■ EXERCISE REQUIREMENTS ■
Copy out every line of the data that has the word "computer" somewhere in it.

(Data entries)

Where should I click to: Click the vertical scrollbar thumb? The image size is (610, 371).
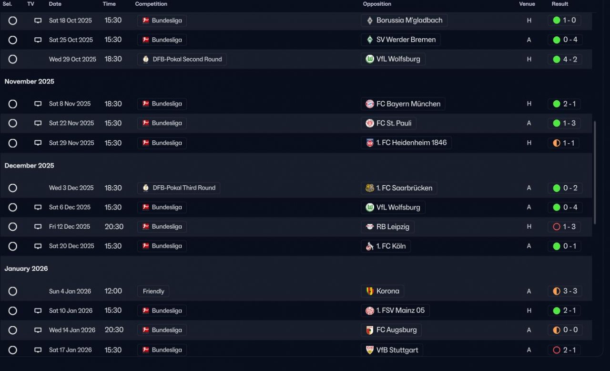click(x=594, y=172)
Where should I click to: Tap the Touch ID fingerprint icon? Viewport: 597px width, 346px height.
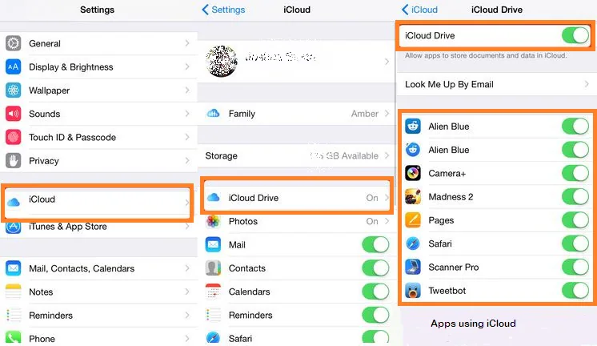[14, 137]
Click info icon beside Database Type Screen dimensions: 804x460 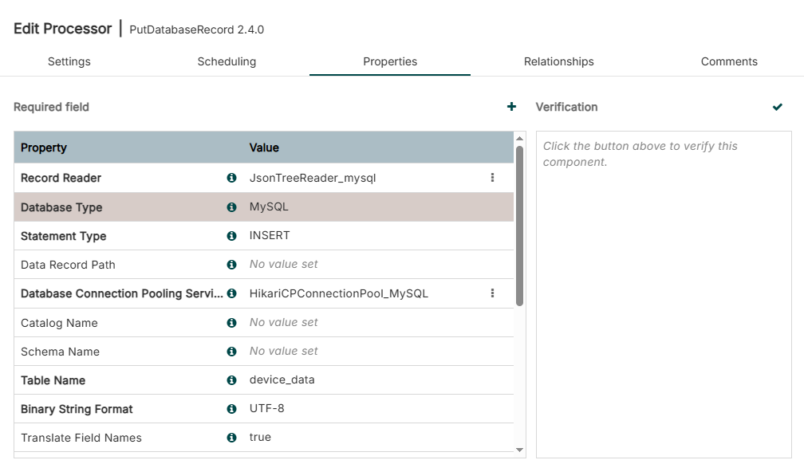(231, 207)
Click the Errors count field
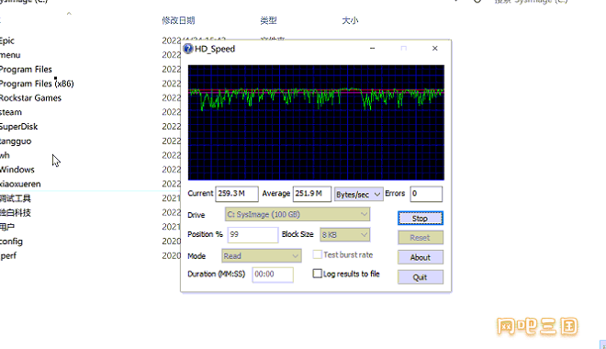The image size is (606, 349). tap(426, 194)
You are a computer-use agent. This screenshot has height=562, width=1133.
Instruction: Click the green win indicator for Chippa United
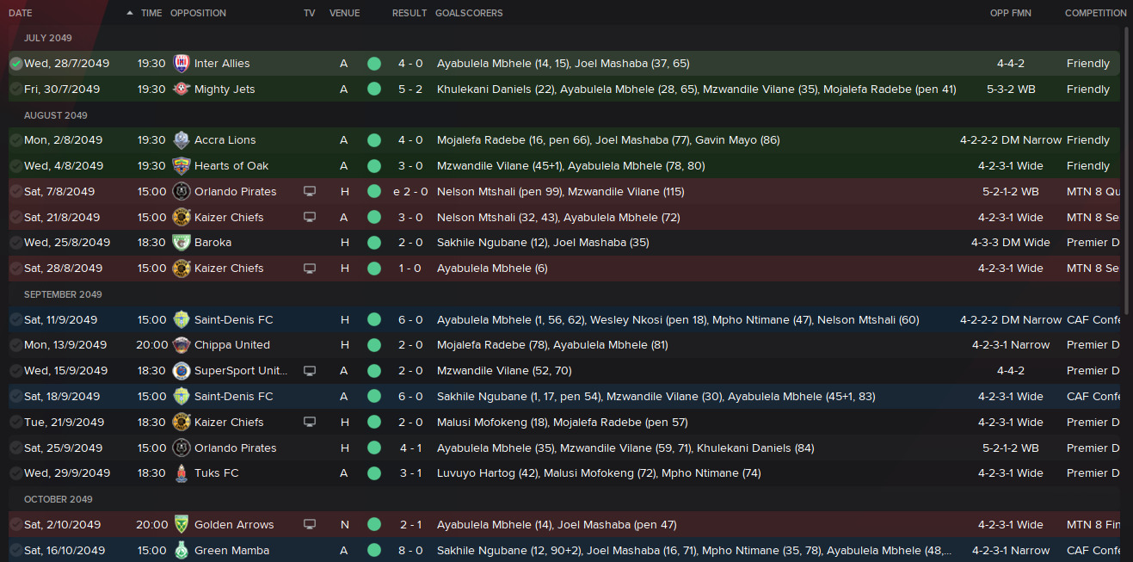pos(373,344)
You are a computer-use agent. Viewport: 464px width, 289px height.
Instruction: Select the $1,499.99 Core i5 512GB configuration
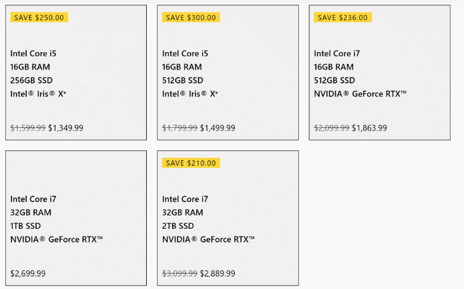coord(228,72)

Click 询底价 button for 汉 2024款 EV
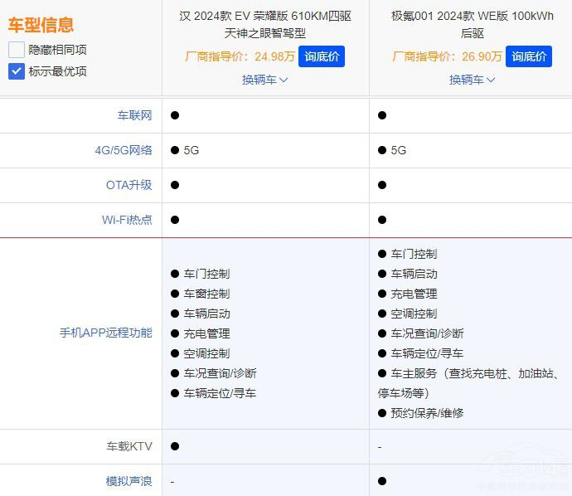pos(322,56)
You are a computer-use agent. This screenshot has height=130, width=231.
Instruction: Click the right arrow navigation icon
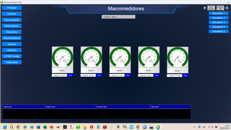227,8
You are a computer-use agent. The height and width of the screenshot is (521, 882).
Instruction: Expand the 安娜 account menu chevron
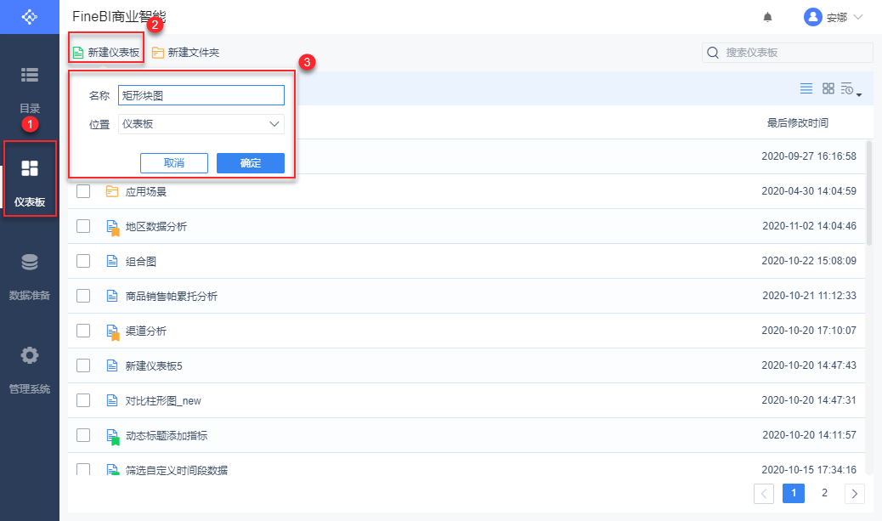pyautogui.click(x=857, y=17)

■ RESULT ■
You are a computer-use agent. This screenshot has height=562, width=1133.
You are a computer-use agent. Viewport: 464px width, 289px height.
You are a computer-use agent. This screenshot has height=130, width=231.
You are a computer-use agent. The height and width of the screenshot is (521, 882).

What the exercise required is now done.